-- DATA LISTING follows --
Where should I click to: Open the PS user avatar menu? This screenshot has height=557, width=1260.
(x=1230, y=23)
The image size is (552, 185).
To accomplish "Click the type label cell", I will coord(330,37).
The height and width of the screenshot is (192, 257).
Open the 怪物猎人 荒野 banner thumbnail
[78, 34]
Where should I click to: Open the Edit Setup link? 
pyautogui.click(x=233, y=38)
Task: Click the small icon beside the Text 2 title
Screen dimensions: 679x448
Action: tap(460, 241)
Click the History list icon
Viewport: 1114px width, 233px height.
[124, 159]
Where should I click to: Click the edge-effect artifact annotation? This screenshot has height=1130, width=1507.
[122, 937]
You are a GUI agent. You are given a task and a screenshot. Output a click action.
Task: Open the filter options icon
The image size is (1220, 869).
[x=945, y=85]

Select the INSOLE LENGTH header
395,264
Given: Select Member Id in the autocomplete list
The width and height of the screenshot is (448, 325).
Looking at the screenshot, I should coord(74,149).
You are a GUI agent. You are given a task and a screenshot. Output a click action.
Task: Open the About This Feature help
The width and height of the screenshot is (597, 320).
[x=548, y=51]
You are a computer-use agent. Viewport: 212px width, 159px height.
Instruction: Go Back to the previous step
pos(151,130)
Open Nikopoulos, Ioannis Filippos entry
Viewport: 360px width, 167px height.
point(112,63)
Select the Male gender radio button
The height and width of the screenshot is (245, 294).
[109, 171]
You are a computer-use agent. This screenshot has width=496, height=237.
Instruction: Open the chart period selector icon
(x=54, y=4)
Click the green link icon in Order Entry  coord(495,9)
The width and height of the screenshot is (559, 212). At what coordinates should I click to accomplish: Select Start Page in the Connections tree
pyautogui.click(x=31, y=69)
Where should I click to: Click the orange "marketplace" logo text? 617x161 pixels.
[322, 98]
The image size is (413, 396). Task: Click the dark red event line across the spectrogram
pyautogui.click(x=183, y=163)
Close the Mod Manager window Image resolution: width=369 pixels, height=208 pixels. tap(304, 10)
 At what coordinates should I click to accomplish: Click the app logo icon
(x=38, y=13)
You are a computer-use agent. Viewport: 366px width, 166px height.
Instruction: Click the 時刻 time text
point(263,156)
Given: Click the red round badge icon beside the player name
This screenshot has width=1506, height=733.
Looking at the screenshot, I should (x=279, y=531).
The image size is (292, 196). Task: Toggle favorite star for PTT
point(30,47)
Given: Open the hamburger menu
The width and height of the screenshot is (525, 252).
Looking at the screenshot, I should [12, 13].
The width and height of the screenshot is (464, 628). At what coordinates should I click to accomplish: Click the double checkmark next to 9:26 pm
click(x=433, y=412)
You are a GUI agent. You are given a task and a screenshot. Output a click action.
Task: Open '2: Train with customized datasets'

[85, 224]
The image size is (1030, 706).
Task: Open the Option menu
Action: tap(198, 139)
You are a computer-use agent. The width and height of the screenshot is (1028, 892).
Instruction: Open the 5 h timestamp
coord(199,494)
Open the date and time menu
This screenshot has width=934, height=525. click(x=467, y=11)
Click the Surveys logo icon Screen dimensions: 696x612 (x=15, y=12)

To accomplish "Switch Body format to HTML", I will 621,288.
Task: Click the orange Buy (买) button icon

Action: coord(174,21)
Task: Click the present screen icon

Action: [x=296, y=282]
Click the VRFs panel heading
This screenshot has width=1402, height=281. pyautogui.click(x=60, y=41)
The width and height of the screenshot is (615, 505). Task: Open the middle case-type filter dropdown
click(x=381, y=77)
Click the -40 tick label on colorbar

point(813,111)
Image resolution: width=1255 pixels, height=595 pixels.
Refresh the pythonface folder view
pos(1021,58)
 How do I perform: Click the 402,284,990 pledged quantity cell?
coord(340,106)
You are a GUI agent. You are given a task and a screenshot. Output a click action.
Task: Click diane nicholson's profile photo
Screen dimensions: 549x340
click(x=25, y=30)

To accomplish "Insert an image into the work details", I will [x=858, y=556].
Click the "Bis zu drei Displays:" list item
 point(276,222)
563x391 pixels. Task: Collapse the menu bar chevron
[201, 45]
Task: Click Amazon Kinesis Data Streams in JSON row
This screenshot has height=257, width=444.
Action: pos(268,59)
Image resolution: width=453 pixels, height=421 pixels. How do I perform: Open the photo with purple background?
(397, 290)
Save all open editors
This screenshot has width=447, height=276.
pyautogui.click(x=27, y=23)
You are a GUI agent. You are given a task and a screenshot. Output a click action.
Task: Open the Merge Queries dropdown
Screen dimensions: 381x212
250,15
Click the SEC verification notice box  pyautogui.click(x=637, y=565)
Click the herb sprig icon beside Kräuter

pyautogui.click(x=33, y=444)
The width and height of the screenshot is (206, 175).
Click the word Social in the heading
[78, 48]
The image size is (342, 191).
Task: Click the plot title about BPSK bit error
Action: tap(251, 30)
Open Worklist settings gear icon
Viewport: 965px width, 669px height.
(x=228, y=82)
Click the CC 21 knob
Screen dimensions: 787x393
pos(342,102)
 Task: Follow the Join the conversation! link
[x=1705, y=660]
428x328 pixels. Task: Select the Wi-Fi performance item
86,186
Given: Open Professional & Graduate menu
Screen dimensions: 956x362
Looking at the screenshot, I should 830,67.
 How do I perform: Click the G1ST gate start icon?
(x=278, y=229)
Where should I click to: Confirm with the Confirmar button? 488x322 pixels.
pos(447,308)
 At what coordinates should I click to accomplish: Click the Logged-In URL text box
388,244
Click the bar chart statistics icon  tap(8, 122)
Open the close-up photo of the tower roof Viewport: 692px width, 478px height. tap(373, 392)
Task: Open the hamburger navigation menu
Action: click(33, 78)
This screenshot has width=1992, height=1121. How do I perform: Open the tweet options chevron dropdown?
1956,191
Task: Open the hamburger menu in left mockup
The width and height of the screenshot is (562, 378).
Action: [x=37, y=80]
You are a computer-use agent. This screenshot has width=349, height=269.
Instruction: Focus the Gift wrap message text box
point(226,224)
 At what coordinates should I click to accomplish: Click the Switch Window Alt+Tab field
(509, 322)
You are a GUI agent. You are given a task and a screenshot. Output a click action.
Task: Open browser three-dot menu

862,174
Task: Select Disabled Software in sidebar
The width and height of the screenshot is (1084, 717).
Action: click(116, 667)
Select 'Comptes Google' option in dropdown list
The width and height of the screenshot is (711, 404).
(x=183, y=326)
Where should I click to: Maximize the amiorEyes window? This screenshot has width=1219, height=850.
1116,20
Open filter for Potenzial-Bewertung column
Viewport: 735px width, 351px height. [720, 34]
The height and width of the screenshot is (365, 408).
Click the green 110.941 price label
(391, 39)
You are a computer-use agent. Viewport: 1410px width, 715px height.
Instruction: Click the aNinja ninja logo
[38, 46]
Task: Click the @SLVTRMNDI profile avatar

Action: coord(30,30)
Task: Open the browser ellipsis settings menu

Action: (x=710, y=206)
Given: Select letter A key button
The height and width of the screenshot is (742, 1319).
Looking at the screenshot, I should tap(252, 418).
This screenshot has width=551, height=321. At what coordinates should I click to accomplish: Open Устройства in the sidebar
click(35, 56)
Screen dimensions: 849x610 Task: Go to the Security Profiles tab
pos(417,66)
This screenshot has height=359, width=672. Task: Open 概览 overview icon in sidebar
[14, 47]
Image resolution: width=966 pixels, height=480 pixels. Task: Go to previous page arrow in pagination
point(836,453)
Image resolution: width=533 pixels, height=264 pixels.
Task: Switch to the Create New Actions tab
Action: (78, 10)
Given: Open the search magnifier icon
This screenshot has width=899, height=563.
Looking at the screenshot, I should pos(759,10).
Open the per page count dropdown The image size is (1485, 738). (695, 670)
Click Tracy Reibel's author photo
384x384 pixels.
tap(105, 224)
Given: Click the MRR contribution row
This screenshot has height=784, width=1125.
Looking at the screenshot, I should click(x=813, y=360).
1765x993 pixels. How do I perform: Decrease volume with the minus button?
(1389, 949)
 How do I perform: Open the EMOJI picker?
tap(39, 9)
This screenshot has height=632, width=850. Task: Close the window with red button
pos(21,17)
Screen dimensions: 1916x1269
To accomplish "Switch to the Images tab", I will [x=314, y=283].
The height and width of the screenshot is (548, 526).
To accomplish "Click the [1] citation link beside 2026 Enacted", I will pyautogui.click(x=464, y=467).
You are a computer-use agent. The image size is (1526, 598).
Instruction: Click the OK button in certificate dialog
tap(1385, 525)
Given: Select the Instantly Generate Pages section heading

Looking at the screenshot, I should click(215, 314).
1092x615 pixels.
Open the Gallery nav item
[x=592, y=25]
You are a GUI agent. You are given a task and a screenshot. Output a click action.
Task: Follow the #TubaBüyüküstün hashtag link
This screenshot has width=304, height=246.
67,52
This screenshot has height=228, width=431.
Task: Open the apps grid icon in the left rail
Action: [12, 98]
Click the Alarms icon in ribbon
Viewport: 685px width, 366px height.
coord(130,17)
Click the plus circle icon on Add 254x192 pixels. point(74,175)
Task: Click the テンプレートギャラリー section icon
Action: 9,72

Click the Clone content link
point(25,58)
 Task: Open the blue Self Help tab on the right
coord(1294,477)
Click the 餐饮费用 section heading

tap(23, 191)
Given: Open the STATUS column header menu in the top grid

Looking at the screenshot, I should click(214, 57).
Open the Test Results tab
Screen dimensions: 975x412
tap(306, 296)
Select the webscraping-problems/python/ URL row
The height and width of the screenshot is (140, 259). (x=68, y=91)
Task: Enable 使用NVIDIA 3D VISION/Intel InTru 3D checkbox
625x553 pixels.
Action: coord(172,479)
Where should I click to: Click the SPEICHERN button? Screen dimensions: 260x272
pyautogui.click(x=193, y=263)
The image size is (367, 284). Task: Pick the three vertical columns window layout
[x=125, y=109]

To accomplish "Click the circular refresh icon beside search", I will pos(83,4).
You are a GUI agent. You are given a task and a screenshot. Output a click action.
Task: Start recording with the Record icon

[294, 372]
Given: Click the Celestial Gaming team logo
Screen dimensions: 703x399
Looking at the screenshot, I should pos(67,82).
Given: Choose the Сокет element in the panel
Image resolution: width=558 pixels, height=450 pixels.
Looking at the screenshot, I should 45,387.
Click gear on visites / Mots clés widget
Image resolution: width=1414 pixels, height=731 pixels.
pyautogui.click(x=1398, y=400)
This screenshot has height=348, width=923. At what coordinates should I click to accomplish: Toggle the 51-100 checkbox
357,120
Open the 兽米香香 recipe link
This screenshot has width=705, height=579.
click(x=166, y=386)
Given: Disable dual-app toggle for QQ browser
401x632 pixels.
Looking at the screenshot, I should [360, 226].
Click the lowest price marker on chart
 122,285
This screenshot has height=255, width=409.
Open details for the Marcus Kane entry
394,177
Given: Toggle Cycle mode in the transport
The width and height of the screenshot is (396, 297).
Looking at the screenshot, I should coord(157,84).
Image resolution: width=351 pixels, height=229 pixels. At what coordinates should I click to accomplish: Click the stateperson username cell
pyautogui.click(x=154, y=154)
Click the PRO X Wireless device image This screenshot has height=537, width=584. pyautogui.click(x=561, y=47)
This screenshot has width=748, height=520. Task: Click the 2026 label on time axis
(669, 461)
-- DATA LISTING concluded --
[THE TASK]
Please give an exact copy of the entries above, from the line with "The width and height of the screenshot is (597, 320)." down to the line with "You are a computer-use agent. Viewport: 212px", inclusive, and nothing else.

[ANSWER TO THIS EXERCISE]
The width and height of the screenshot is (597, 320).
[x=548, y=51]
You are a computer-use agent. Viewport: 212px width, 159px height.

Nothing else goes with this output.